**Word and element location data**

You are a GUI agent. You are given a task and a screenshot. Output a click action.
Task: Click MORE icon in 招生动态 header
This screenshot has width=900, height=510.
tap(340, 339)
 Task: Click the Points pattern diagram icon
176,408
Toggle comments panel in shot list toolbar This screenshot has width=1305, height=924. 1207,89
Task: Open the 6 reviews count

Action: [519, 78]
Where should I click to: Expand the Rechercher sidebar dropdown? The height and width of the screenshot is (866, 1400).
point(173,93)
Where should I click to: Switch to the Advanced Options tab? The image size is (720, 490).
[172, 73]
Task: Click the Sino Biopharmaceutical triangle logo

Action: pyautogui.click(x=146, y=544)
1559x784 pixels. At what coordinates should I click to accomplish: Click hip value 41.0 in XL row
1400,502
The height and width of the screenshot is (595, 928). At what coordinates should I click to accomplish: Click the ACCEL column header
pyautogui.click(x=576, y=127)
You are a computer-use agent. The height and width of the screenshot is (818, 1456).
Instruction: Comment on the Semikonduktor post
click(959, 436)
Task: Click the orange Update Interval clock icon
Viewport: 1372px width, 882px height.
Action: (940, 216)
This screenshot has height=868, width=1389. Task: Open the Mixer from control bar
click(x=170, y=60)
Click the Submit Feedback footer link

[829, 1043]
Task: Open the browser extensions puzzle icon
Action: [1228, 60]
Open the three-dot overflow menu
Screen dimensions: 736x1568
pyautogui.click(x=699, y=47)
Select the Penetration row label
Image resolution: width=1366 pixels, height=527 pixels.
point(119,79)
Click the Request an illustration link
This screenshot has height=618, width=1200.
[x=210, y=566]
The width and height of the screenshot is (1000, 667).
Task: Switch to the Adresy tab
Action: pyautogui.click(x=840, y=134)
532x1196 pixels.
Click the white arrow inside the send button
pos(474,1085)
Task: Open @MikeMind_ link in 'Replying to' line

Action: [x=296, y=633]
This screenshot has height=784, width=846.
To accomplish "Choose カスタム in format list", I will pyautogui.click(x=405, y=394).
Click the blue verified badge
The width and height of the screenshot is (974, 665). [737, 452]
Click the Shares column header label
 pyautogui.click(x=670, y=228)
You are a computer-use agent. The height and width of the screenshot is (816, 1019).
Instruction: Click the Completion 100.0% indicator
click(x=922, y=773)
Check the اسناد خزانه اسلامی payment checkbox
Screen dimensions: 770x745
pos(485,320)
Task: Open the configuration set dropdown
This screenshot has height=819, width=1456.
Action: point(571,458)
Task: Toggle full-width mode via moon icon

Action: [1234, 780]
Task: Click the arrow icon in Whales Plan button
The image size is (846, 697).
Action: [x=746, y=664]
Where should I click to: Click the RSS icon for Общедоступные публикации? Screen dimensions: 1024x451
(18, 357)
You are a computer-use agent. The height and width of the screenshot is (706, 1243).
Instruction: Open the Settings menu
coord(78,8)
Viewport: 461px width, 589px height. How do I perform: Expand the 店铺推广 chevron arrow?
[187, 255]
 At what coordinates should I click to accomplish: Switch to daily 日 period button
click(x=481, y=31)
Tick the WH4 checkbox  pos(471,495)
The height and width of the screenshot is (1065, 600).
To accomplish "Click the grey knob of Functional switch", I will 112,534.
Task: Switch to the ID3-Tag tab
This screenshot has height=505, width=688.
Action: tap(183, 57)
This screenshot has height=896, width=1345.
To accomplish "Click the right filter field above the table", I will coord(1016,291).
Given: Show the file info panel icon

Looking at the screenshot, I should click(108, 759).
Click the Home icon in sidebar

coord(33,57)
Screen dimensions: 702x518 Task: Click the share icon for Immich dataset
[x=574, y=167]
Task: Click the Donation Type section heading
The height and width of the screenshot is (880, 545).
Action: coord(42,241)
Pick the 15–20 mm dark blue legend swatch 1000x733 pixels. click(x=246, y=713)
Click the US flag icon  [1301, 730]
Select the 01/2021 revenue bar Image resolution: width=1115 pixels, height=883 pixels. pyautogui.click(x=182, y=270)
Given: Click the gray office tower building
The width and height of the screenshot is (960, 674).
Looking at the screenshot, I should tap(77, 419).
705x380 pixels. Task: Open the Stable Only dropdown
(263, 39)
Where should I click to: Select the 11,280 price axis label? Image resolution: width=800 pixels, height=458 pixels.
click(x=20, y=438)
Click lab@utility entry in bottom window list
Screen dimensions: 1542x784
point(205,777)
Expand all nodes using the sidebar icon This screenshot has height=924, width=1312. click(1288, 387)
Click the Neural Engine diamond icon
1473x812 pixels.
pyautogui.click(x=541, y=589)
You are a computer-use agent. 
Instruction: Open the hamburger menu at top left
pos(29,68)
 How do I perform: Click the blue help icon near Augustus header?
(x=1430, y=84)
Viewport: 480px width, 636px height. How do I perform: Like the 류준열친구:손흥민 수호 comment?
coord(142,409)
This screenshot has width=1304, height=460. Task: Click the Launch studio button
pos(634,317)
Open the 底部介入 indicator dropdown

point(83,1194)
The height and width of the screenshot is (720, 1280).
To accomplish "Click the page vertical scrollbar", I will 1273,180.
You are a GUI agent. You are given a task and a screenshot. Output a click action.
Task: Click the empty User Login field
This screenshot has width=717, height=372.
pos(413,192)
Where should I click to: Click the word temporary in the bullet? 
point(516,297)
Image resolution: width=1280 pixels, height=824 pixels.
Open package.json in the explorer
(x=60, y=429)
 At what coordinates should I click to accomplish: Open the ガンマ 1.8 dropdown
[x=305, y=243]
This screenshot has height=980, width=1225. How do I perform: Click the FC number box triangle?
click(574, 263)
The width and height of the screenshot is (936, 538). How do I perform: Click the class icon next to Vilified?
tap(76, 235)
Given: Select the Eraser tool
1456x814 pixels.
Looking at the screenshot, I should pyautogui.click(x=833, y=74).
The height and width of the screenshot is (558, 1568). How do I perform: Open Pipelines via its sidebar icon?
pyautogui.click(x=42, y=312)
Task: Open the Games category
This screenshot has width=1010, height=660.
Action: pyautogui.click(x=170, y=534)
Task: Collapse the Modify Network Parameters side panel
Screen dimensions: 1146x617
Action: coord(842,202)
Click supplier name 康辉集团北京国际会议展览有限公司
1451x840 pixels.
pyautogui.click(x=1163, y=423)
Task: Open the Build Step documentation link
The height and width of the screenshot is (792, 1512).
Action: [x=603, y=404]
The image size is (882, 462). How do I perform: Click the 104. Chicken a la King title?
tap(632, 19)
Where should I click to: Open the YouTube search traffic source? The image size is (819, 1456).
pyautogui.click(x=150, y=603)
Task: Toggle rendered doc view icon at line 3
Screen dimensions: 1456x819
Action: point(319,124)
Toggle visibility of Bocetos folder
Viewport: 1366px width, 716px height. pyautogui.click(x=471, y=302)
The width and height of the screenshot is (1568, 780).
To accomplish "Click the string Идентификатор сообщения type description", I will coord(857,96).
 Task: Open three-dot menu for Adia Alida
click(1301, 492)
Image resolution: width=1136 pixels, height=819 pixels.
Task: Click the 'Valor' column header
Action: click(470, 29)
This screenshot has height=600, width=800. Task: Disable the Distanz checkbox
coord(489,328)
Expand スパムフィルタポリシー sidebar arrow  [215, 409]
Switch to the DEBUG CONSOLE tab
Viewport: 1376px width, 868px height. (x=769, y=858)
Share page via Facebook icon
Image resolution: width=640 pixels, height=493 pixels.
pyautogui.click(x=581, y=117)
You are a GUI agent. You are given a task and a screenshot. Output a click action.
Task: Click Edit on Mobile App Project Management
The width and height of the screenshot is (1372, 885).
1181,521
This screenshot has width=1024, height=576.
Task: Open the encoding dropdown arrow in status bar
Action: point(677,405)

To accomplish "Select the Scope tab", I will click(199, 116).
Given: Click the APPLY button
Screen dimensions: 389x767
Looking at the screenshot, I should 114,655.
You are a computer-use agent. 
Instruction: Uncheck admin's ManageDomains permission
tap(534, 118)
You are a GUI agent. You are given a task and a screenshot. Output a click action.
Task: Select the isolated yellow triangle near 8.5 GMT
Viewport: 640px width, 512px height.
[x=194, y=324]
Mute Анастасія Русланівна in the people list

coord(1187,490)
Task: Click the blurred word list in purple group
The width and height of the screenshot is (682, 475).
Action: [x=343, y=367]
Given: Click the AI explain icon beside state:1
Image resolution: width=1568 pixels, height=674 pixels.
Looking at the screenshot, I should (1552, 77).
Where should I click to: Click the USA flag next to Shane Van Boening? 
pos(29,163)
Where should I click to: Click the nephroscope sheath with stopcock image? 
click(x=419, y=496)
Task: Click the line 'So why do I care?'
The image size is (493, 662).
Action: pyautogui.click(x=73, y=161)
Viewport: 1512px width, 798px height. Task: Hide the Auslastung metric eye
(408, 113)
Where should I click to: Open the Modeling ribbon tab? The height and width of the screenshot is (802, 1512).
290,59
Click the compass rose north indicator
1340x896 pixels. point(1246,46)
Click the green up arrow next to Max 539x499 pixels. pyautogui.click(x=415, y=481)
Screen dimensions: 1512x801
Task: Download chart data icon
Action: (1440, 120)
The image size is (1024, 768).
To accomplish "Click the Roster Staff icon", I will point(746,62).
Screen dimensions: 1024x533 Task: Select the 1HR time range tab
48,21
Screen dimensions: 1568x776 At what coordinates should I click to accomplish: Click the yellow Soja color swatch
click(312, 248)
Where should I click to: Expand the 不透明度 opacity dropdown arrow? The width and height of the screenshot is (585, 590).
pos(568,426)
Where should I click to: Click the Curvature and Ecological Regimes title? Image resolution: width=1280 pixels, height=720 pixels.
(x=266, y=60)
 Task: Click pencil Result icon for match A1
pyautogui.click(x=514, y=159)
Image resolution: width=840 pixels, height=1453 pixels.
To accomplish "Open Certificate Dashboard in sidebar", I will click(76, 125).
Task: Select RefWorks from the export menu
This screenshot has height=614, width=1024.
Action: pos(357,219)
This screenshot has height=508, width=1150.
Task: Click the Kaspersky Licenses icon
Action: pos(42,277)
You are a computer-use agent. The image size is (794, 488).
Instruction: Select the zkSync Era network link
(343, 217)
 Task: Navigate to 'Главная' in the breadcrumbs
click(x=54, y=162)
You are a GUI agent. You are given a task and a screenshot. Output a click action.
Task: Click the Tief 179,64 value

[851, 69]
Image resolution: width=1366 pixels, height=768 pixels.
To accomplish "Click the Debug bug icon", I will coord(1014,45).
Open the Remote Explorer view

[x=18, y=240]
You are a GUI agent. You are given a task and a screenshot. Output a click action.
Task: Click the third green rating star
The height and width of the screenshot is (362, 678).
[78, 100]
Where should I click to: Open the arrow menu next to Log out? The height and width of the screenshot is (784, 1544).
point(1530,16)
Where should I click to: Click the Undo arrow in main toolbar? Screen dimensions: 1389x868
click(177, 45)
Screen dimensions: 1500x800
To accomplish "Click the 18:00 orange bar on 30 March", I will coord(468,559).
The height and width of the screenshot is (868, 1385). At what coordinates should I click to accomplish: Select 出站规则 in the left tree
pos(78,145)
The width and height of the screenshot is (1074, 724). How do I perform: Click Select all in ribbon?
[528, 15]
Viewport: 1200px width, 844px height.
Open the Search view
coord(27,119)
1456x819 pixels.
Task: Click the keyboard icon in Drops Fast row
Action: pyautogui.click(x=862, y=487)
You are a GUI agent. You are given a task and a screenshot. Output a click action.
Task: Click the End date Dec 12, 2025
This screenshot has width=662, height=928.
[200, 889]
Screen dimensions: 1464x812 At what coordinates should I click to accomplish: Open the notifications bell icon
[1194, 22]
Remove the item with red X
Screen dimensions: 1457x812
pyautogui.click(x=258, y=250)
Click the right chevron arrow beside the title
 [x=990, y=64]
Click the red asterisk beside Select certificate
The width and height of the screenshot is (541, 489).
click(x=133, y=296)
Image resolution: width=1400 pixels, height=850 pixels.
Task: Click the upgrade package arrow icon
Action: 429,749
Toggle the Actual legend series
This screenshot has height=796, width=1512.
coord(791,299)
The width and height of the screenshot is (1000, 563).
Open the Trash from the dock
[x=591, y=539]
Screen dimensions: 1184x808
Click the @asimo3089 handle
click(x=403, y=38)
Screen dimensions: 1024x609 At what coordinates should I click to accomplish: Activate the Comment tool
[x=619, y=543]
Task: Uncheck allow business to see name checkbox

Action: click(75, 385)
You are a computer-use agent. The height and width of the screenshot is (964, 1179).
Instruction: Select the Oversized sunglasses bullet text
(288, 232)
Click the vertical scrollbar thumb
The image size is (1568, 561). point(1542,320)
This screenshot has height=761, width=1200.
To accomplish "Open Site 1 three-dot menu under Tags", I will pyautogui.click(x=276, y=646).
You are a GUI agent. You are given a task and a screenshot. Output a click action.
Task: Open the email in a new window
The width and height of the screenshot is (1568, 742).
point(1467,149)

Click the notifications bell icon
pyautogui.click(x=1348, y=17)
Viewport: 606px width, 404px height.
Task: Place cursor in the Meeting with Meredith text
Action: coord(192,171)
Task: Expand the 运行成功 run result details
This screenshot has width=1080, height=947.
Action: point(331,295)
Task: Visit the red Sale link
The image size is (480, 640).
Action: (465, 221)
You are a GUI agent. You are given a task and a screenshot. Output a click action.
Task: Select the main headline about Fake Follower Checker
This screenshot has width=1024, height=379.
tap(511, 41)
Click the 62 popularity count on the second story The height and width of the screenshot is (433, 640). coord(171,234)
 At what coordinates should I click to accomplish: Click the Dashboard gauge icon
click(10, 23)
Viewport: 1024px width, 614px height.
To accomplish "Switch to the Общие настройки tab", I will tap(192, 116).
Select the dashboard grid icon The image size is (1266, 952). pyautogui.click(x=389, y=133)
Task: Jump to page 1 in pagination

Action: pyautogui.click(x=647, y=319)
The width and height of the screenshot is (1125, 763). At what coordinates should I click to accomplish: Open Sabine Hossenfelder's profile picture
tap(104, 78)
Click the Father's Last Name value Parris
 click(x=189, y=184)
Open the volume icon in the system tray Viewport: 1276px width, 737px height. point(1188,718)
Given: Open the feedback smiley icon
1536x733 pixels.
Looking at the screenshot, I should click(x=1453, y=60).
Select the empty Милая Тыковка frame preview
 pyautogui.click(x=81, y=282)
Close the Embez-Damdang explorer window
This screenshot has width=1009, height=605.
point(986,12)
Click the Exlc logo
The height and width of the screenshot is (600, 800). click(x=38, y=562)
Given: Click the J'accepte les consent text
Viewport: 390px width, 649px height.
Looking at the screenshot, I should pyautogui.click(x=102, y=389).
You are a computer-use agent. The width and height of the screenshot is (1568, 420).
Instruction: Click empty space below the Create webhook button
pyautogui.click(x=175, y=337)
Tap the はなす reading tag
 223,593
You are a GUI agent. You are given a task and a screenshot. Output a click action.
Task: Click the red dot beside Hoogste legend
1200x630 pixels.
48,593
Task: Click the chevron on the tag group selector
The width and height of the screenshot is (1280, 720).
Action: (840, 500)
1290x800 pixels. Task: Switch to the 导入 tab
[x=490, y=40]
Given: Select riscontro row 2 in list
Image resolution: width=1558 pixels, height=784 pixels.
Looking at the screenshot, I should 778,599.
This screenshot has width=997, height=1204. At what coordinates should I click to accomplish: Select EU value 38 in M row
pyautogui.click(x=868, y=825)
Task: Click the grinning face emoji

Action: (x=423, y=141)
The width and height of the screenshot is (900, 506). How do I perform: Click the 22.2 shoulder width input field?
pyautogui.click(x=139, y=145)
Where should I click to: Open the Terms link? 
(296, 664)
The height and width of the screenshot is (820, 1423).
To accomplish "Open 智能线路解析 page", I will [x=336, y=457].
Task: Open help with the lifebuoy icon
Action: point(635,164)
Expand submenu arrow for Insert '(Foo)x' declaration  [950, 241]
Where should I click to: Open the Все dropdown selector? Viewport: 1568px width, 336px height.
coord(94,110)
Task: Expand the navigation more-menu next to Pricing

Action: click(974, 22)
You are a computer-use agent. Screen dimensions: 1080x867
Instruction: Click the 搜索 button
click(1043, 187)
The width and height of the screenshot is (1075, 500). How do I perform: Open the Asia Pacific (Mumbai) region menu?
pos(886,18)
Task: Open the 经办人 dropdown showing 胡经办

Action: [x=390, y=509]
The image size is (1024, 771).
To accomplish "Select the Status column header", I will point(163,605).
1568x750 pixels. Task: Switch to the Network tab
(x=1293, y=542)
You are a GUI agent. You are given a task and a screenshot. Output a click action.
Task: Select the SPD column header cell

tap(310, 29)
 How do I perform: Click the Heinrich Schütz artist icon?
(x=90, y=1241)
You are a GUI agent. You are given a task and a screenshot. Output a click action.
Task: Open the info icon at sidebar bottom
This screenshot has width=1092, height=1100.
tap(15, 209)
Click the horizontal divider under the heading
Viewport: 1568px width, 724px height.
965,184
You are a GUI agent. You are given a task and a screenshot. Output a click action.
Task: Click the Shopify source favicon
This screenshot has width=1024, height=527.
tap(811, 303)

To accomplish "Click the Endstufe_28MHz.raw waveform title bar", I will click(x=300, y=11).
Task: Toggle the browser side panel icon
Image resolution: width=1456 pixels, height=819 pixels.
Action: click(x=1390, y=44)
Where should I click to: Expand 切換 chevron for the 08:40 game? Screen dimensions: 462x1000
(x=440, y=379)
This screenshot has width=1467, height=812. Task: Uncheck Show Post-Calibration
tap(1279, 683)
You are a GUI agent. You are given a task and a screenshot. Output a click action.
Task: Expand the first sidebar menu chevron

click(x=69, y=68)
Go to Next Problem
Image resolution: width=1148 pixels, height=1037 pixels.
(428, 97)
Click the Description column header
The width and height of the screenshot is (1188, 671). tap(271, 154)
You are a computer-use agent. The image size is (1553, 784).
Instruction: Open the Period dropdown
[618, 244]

**STATED EXERCISE**
Return the entries word for word, starting at the beginning and ending at the line containing "Action: (940, 216)".

**ANSWER**
You are a GUI agent. You are given a task and a screenshot. Output a click action.
Task: Click MORE icon in 招生动态 header
This screenshot has width=900, height=510.
tap(340, 339)
 Task: Click the Points pattern diagram icon
176,408
Toggle comments panel in shot list toolbar This screenshot has width=1305, height=924. 1207,89
Task: Open the 6 reviews count

Action: [519, 78]
Where should I click to: Expand the Rechercher sidebar dropdown? The height and width of the screenshot is (866, 1400).
point(173,93)
Where should I click to: Switch to the Advanced Options tab? The image size is (720, 490).
[172, 73]
Task: Click the Sino Biopharmaceutical triangle logo

Action: pyautogui.click(x=146, y=544)
1559x784 pixels. At what coordinates should I click to accomplish: Click hip value 41.0 in XL row
1400,502
The height and width of the screenshot is (595, 928). At what coordinates should I click to accomplish: Click the ACCEL column header
pyautogui.click(x=576, y=127)
You are a computer-use agent. The height and width of the screenshot is (818, 1456).
Instruction: Comment on the Semikonduktor post
click(959, 436)
Task: Click the orange Update Interval clock icon
Viewport: 1372px width, 882px height.
Action: (940, 216)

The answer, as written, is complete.